# WRITTEN INSTRUCTION
Please copy, word for word, the lines of the listing starting at the line that contains "circular webcam photo?" and ending at the line that contains "point(578,218)", including both of those lines.

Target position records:
— BEGIN —

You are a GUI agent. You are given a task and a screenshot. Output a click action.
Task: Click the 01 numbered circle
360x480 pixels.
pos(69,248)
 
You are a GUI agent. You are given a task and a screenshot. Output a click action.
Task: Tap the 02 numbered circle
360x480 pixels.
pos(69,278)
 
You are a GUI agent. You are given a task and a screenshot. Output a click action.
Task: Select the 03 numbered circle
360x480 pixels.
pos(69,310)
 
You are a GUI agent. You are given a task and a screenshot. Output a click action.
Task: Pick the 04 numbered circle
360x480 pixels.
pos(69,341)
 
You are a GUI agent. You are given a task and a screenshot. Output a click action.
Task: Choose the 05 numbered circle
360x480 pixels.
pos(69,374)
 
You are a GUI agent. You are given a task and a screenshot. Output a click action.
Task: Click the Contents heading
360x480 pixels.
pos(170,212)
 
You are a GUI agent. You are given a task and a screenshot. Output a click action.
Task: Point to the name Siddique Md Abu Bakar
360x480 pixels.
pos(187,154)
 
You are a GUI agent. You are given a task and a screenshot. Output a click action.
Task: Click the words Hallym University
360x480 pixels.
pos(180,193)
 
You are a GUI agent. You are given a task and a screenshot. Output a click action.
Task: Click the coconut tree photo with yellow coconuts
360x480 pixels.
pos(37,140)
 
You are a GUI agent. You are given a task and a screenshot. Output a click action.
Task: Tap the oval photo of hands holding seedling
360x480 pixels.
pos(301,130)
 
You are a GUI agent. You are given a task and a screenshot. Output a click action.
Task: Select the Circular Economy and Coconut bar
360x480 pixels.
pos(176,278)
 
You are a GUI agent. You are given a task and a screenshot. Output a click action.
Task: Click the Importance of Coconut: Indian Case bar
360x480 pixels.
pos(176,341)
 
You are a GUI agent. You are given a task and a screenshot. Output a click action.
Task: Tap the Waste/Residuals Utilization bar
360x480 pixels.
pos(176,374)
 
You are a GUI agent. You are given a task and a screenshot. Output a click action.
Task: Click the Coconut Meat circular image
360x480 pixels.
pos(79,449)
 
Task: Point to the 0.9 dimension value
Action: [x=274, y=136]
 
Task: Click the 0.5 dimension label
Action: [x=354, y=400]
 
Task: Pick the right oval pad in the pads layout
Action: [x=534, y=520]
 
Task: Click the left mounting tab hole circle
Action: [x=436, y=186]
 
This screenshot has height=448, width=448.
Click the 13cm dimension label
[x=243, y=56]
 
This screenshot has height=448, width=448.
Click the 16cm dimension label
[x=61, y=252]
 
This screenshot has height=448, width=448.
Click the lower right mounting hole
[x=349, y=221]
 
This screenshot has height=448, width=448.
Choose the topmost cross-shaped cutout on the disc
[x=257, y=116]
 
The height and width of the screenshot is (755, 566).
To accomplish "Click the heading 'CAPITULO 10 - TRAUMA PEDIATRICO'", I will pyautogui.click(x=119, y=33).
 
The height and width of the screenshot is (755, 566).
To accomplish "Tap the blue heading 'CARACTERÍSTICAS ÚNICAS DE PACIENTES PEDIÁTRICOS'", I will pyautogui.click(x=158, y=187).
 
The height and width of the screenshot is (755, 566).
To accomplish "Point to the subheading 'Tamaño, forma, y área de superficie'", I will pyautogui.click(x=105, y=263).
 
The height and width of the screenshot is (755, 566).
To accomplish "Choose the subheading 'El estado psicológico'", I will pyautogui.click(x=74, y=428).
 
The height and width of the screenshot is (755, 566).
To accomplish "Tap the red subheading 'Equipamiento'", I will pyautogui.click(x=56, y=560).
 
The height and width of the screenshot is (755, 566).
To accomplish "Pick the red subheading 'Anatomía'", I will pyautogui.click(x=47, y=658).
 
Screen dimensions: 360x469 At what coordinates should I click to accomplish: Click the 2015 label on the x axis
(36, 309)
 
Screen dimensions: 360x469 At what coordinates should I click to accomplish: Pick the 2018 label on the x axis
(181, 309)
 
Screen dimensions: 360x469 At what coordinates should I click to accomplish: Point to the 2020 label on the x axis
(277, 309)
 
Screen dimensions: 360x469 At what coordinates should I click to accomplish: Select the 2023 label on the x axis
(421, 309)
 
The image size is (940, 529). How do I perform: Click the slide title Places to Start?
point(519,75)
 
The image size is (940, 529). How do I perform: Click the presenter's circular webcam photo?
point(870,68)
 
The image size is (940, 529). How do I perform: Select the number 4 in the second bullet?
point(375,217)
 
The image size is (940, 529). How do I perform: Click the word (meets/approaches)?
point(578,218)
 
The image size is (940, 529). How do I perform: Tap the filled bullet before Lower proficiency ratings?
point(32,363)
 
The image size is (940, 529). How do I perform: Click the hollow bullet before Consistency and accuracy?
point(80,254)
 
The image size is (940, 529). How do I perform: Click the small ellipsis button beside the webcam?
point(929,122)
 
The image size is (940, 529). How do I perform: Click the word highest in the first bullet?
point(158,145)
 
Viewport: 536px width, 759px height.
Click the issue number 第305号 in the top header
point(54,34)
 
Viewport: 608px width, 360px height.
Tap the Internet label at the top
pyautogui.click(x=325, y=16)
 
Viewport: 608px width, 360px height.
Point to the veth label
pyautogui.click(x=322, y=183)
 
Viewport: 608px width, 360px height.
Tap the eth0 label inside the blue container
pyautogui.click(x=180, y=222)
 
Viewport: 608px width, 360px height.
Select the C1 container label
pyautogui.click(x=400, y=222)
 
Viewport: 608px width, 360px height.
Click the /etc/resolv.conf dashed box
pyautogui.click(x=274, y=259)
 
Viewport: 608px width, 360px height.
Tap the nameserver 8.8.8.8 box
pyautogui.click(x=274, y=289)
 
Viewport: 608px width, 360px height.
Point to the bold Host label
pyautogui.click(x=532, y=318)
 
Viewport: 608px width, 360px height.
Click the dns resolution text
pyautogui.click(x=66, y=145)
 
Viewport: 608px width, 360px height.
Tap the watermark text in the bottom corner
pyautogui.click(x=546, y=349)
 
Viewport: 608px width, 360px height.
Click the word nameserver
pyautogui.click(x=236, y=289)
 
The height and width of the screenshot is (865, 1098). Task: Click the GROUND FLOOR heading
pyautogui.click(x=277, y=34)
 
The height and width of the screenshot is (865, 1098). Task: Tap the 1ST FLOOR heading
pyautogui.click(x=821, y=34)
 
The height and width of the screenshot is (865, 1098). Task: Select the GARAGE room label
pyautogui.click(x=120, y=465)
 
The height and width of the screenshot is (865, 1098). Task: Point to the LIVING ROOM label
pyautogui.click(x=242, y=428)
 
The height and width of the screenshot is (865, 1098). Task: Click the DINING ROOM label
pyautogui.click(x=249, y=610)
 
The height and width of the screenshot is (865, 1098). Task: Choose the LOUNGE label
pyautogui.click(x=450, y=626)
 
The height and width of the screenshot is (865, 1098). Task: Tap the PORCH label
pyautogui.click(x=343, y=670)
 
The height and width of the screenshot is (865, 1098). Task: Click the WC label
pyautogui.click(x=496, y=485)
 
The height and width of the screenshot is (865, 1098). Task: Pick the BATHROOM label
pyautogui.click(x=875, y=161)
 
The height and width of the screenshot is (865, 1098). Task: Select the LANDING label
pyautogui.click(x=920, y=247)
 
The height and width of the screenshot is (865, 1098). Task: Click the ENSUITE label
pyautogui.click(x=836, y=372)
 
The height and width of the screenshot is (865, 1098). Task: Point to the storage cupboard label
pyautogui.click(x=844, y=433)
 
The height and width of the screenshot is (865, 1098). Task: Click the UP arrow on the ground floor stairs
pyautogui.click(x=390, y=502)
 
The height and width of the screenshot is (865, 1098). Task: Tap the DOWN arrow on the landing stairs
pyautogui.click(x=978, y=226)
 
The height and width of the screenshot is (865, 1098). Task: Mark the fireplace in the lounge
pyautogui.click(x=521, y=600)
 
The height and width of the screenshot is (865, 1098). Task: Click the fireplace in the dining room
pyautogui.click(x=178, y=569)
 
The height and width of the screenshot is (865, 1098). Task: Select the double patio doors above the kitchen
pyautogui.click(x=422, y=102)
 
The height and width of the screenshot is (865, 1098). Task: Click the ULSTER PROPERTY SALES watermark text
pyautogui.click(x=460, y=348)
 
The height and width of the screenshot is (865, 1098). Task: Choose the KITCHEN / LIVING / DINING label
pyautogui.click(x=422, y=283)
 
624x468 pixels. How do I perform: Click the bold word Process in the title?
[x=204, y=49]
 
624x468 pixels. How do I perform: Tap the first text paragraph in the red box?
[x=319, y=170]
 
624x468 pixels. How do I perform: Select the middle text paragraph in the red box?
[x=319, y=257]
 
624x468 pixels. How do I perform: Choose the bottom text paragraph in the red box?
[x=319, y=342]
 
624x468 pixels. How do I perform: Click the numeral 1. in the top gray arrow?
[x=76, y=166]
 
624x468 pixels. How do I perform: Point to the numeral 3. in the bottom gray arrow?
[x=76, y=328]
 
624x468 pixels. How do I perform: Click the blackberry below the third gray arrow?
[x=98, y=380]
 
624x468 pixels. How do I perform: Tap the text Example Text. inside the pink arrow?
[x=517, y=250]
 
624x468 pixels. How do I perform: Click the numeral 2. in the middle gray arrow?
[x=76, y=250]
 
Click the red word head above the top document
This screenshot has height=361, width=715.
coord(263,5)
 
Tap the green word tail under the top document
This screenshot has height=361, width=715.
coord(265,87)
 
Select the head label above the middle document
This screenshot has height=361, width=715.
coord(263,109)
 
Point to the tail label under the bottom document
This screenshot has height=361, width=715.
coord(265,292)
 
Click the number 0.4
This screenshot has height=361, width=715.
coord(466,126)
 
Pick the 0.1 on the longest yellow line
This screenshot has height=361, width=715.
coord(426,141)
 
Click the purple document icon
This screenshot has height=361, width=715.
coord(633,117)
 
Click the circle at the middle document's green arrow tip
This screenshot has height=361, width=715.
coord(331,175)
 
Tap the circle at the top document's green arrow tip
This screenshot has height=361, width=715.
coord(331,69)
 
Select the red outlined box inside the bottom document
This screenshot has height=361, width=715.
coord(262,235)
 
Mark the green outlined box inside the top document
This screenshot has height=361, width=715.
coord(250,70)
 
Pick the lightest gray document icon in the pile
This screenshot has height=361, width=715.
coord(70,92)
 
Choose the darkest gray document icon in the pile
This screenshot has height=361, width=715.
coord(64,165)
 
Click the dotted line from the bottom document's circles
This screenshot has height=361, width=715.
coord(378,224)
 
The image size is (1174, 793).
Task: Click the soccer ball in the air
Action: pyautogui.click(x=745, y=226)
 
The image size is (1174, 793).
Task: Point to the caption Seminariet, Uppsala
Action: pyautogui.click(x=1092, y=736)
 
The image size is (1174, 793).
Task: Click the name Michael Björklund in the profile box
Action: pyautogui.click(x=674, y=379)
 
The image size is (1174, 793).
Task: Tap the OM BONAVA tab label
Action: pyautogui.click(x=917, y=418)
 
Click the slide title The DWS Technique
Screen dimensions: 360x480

— END —

# TASK ANSWER
The image size is (940, 529). How do I perform: Click the presenter's circular webcam photo?
point(870,68)
 
The image size is (940, 529). How do I perform: Select the number 4 in the second bullet?
point(375,217)
 
The image size is (940, 529). How do I perform: Click the word (meets/approaches)?
point(578,218)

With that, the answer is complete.